Work to be completed: Filter the entries that follow, copying every line in which the word "computer" appears.
• • • • •
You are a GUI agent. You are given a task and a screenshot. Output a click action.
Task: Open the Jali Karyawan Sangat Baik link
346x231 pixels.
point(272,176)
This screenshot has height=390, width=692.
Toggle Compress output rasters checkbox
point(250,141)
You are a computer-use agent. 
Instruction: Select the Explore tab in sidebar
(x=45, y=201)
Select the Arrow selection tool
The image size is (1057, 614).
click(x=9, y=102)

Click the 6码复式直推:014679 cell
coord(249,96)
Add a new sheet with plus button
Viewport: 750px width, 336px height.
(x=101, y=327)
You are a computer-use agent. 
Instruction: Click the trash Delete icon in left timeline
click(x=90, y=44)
• • • • •
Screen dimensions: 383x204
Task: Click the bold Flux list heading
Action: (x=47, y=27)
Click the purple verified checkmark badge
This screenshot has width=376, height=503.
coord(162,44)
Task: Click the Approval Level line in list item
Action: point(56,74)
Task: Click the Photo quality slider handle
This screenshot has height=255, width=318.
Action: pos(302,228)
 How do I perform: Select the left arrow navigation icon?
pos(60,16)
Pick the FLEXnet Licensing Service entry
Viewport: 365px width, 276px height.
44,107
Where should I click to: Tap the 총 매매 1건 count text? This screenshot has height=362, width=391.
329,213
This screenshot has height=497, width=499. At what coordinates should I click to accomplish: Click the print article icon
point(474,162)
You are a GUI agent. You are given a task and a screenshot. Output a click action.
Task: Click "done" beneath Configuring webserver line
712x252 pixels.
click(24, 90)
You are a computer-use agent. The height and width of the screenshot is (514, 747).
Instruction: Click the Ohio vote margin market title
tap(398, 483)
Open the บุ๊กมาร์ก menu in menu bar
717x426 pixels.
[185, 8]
• • • • •
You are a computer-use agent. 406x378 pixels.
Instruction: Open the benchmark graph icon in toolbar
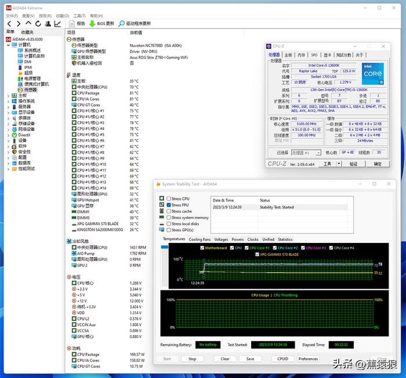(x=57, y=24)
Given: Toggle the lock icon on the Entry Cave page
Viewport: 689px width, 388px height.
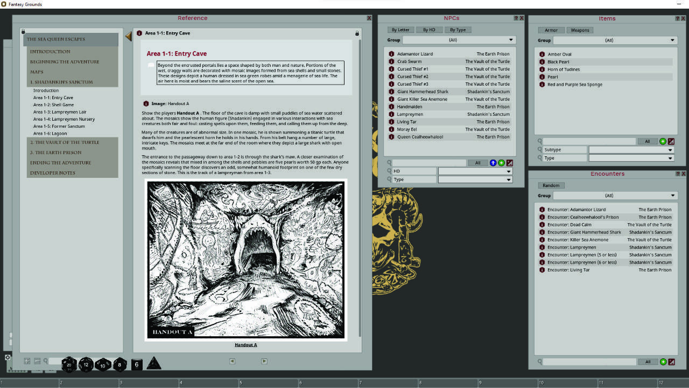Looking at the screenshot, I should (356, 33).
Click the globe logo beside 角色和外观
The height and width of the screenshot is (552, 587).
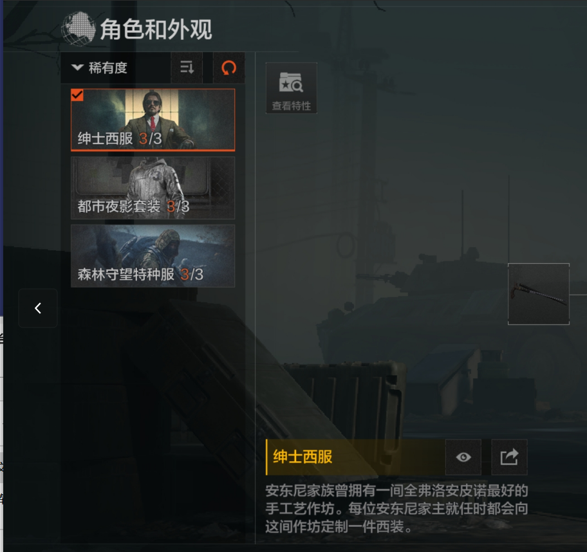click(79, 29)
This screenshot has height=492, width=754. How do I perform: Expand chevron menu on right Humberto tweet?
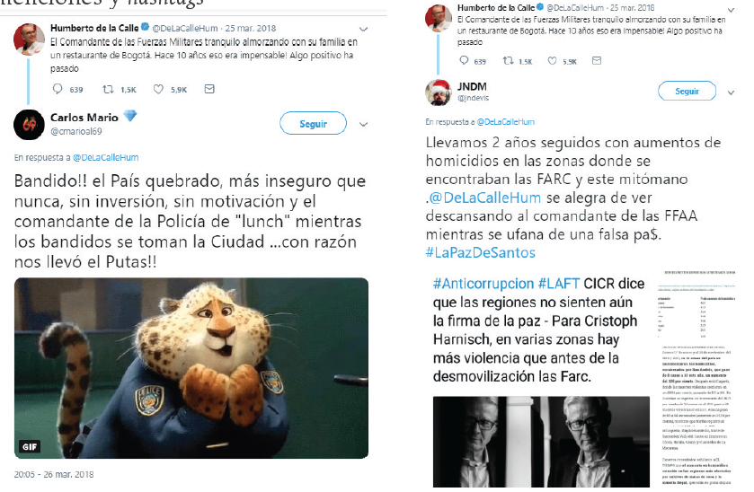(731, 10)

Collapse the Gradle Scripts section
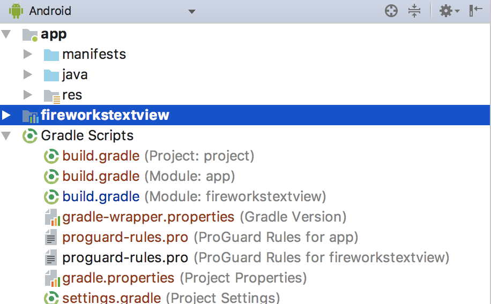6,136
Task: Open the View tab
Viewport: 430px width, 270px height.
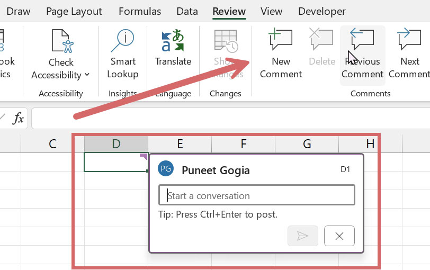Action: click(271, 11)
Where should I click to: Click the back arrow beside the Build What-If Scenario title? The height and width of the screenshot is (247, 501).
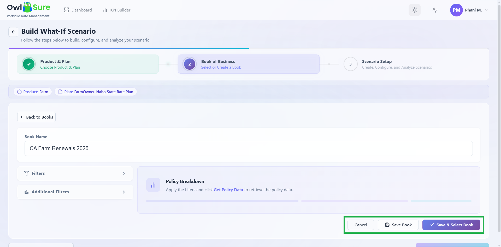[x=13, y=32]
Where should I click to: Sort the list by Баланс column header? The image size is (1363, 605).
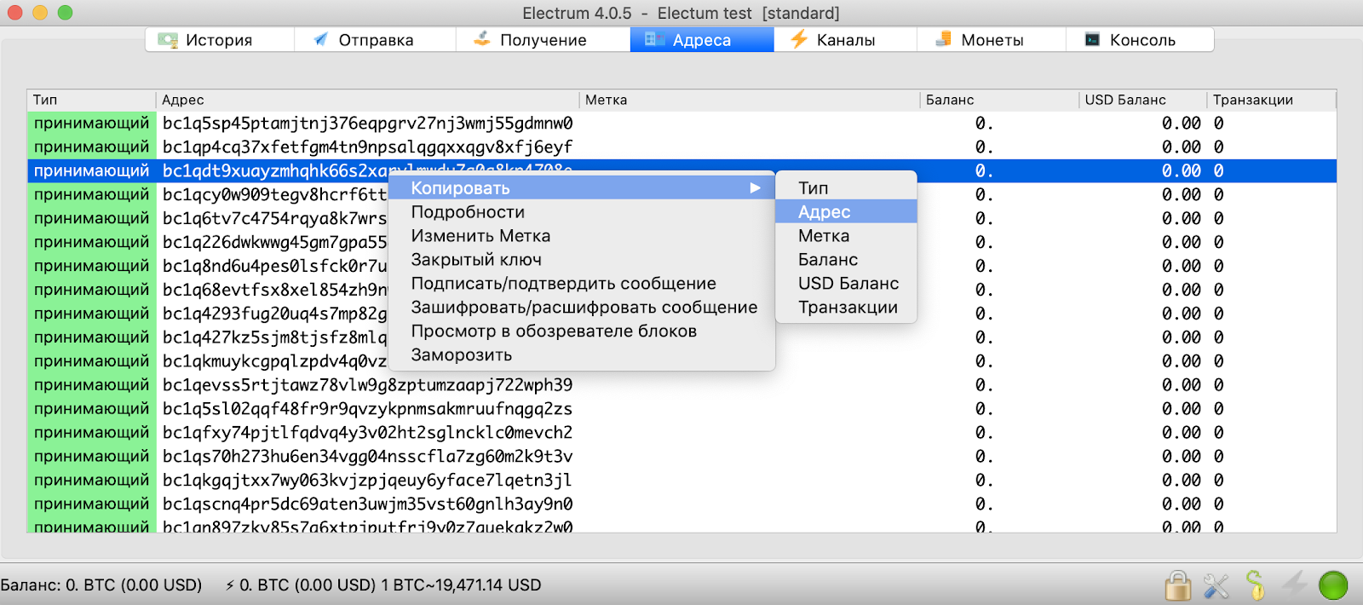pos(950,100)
• • • • •
Result of the task:
You are a computer-use agent. 
You are a computer-use agent. 
You are a computer-use agent. The height and width of the screenshot is (514, 747).
You are a computer-use agent. 406x378 pixels.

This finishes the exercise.